The output should be the listing below, limited to the lines from the one with "Where should I" through the one with "Task: Click realized profit value 23,975", exact and without pictures.
(Data for this exercise Opens)
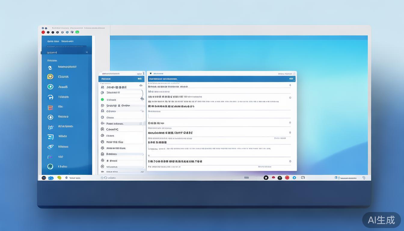Click the Edge-style icon in blue sidebar
Screen dimensions: 404x231
coord(50,68)
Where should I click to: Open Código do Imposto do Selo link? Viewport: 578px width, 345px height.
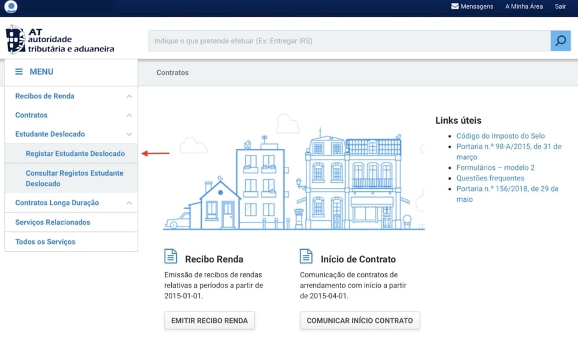pyautogui.click(x=501, y=136)
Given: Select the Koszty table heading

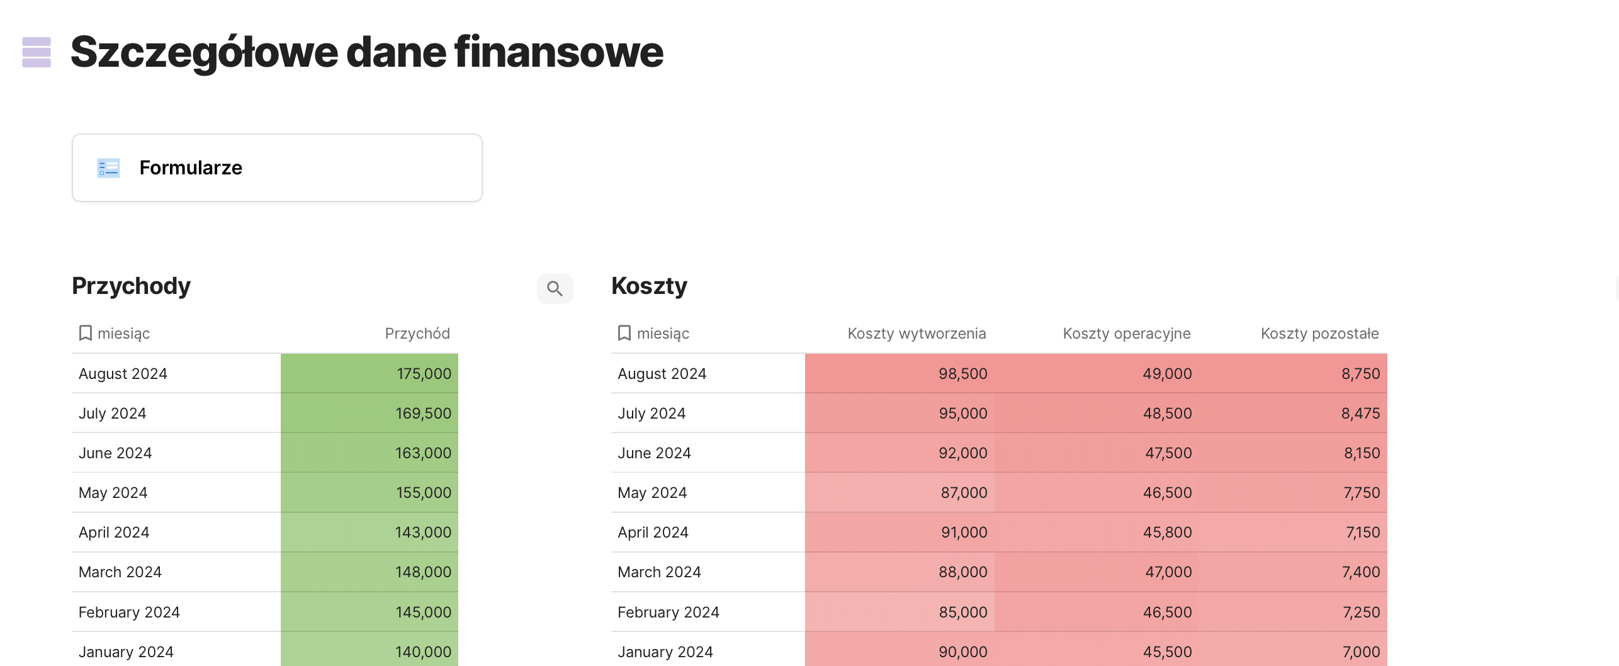Looking at the screenshot, I should 649,286.
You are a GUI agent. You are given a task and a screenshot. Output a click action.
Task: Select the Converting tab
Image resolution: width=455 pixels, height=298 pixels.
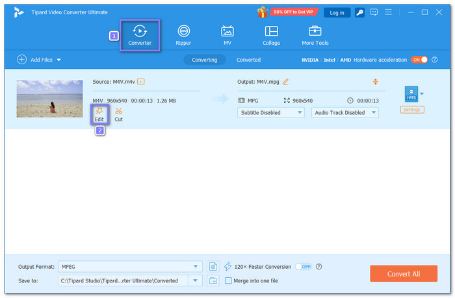pos(205,60)
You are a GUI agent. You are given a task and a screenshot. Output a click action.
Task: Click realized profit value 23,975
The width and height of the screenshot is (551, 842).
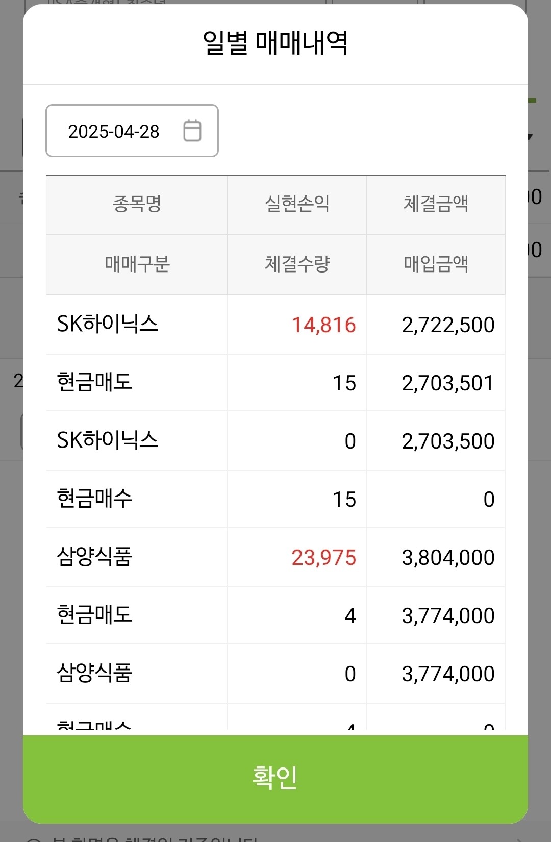click(x=323, y=558)

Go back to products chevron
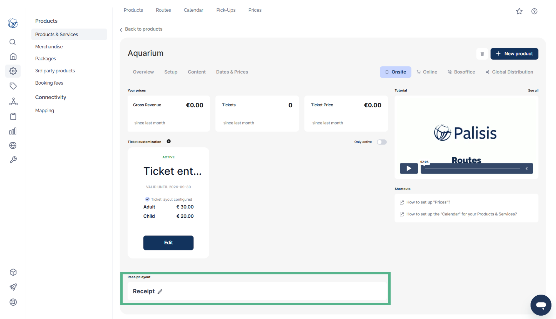(x=121, y=30)
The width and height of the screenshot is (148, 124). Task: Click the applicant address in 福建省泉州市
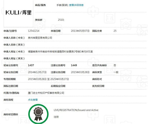(60, 52)
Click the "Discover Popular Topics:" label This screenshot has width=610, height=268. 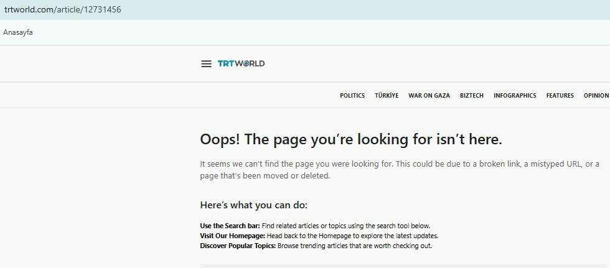tap(237, 246)

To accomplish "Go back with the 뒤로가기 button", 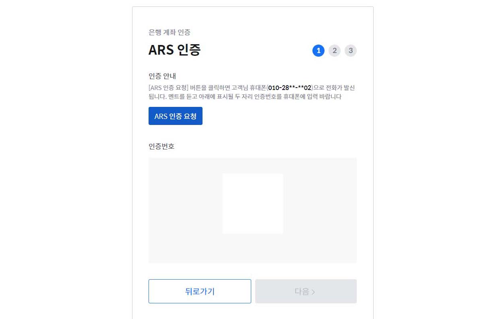I will tap(200, 291).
(Data for this exercise Closes)
### Reply to the exercise
Where should I click to: Open Código do Imposto do Selo link? Viewport: 578px width, 345px height.
pyautogui.click(x=501, y=136)
Given: Select the Koszty table heading

Looking at the screenshot, I should 649,286.
You are a GUI agent. You are given a task and a screenshot. Output a click action.
Task: Select the Converting tab
Image resolution: width=455 pixels, height=298 pixels.
pos(205,60)
You are a GUI agent. You are given a task and a screenshot. Output a click action.
Task: Click realized profit value 23,975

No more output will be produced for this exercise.